Source material:
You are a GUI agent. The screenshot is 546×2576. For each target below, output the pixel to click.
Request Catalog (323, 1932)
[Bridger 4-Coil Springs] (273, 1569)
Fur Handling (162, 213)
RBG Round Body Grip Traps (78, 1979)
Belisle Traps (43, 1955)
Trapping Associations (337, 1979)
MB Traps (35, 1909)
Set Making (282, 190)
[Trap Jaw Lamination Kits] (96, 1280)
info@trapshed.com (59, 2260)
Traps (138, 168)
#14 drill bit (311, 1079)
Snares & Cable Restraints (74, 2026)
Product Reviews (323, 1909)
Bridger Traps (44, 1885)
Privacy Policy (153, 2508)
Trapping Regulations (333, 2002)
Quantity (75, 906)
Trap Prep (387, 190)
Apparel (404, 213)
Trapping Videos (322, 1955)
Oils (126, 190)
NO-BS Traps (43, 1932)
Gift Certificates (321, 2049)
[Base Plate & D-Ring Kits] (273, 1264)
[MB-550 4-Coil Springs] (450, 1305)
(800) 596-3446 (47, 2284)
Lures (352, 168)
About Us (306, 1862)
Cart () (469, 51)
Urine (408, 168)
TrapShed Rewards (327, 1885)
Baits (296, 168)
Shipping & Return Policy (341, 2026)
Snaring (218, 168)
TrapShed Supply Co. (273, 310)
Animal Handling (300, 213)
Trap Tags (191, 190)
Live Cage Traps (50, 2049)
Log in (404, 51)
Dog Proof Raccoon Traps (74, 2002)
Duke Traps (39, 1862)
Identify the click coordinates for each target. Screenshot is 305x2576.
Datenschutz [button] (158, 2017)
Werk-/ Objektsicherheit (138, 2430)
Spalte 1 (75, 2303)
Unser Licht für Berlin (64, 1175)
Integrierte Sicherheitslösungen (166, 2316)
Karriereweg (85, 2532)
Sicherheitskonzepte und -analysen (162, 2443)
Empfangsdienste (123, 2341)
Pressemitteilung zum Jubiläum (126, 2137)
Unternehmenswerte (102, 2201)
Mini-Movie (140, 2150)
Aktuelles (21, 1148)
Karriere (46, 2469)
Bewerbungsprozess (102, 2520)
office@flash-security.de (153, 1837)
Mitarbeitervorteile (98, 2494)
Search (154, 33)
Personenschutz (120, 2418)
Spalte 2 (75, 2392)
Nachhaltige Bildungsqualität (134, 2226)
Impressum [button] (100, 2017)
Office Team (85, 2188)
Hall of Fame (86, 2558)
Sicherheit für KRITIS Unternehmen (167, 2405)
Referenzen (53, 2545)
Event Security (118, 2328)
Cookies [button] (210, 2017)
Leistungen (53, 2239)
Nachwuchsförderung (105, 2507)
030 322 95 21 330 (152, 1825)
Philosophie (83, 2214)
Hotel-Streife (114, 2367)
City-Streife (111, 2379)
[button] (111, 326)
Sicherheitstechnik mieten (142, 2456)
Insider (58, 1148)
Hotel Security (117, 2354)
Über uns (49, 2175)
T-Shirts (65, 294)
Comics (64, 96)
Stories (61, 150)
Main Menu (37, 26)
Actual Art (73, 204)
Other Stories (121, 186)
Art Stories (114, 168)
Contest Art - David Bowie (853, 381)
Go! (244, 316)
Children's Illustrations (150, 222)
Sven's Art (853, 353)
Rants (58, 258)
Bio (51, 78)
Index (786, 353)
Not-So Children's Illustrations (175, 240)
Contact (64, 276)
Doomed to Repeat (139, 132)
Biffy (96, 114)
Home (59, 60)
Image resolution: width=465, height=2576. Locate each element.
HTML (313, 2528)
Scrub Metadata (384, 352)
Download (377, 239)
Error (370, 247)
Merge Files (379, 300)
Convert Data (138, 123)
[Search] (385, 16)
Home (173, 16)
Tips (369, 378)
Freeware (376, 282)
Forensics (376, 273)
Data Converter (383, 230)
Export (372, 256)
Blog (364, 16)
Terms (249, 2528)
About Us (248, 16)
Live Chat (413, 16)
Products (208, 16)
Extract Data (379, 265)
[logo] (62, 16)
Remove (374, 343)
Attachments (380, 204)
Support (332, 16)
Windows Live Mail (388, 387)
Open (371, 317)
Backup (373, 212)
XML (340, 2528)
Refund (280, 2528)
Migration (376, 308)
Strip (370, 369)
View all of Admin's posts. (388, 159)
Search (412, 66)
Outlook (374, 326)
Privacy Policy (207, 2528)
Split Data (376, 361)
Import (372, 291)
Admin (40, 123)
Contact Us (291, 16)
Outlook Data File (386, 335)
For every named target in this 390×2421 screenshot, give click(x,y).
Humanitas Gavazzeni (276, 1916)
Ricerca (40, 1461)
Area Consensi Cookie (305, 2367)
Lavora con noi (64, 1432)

Brief: Your task is to restate the material above word for word.

Output for this task:
You are a GUI agent. The screenshot is 546×2576. For each target below, output the pixel to click.
Request Catalog (323, 1932)
[Bridger 4-Coil Springs] (273, 1569)
Fur Handling (162, 213)
RBG Round Body Grip Traps (78, 1979)
Belisle Traps (43, 1955)
Trapping Associations (337, 1979)
MB Traps (35, 1909)
Set Making (282, 190)
[Trap Jaw Lamination Kits] (96, 1280)
info@trapshed.com (59, 2260)
Traps (138, 168)
#14 drill bit (311, 1079)
Snares & Cable Restraints (74, 2026)
Product Reviews (323, 1909)
Bridger Traps (44, 1885)
Privacy Policy (153, 2508)
Trapping Regulations (333, 2002)
Quantity (75, 906)
Trap Prep (387, 190)
Apparel (404, 213)
Trapping Videos (322, 1955)
Oils (126, 190)
NO-BS Traps (43, 1932)
Gift Certificates (321, 2049)
[Base Plate & D-Ring Kits] (273, 1264)
[MB-550 4-Coil Springs] (450, 1305)
(800) 596-3446 (47, 2284)
Lures (352, 168)
About Us (306, 1862)
Cart () (469, 51)
Urine (408, 168)
TrapShed Rewards (327, 1885)
Baits (296, 168)
Shipping & Return Policy (341, 2026)
Snaring (218, 168)
TrapShed Supply Co. (273, 310)
Animal Handling (300, 213)
Trap Tags (191, 190)
Live Cage Traps (50, 2049)
Log in (404, 51)
Dog Proof Raccoon Traps (74, 2002)
Duke Traps (39, 1862)
Identify the click coordinates for each target. Screenshot is 305x2576.
Datenschutz [button] (158, 2017)
Werk-/ Objektsicherheit (138, 2430)
Spalte 1 (75, 2303)
Unser Licht für Berlin (64, 1175)
Integrierte Sicherheitslösungen (166, 2316)
Karriereweg (85, 2532)
Sicherheitskonzepte und -analysen (162, 2443)
Empfangsdienste (123, 2341)
Pressemitteilung zum Jubiläum (126, 2137)
Unternehmenswerte (102, 2201)
Mini-Movie (140, 2150)
Aktuelles (21, 1148)
Karriere (46, 2469)
Bewerbungsprozess (102, 2520)
office@flash-security.de (153, 1837)
Mitarbeitervorteile (98, 2494)
Search (154, 33)
Personenschutz (120, 2418)
Spalte 2 (75, 2392)
Nachhaltige Bildungsqualität (134, 2226)
Impressum [button] (100, 2017)
Office Team (85, 2188)
Hall of Fame (86, 2558)
Sicherheit für KRITIS Unternehmen (167, 2405)
Referenzen (53, 2545)
Event Security (118, 2328)
Cookies [button] (210, 2017)
Leistungen (53, 2239)
Nachwuchsförderung (105, 2507)
030 322 95 21 330 (152, 1825)
Philosophie (83, 2214)
Hotel-Streife (114, 2367)
City-Streife (111, 2379)
[button] (111, 326)
Sicherheitstechnik mieten (142, 2456)
Insider (58, 1148)
Hotel Security (117, 2354)
Über uns (49, 2175)
T-Shirts (65, 294)
Comics (64, 96)
Stories (61, 150)
Main Menu (37, 26)
Actual Art (73, 204)
Other Stories (121, 186)
Art Stories (114, 168)
Contest Art - David Bowie (853, 381)
Go! (244, 316)
Children's Illustrations (150, 222)
Sven's Art (853, 353)
Rants (58, 258)
Bio (51, 78)
Index (786, 353)
Not-So Children's Illustrations (175, 240)
Contact (64, 276)
Doomed to Repeat (139, 132)
Biffy (96, 114)
Home (59, 60)
Image resolution: width=465, height=2576. Locate each element.
HTML (313, 2528)
Scrub Metadata (384, 352)
Download (377, 239)
Error (370, 247)
Merge Files (379, 300)
Convert Data (138, 123)
[Search] (385, 16)
Home (173, 16)
Tips (369, 378)
Freeware (376, 282)
Forensics (376, 273)
Data Converter (383, 230)
Export (372, 256)
Blog (364, 16)
Terms (249, 2528)
About Us (248, 16)
Live Chat (413, 16)
Products (208, 16)
Extract Data (379, 265)
[logo] (62, 16)
Remove (374, 343)
Attachments (380, 204)
Support (332, 16)
Windows Live Mail (388, 387)
Open (371, 317)
Backup (373, 212)
XML (340, 2528)
Refund (280, 2528)
Migration (376, 308)
Strip (370, 369)
View all of Admin's posts. (388, 159)
Search (412, 66)
Outlook (374, 326)
Privacy Policy (207, 2528)
Split Data (376, 361)
Import (372, 291)
Admin (40, 123)
Contact Us (291, 16)
Outlook Data File (386, 335)
For every named target in this 390×2421 screenshot, give click(x,y).
Humanitas Gavazzeni (276, 1916)
Ricerca (40, 1461)
Area Consensi Cookie (305, 2367)
Lavora con noi (64, 1432)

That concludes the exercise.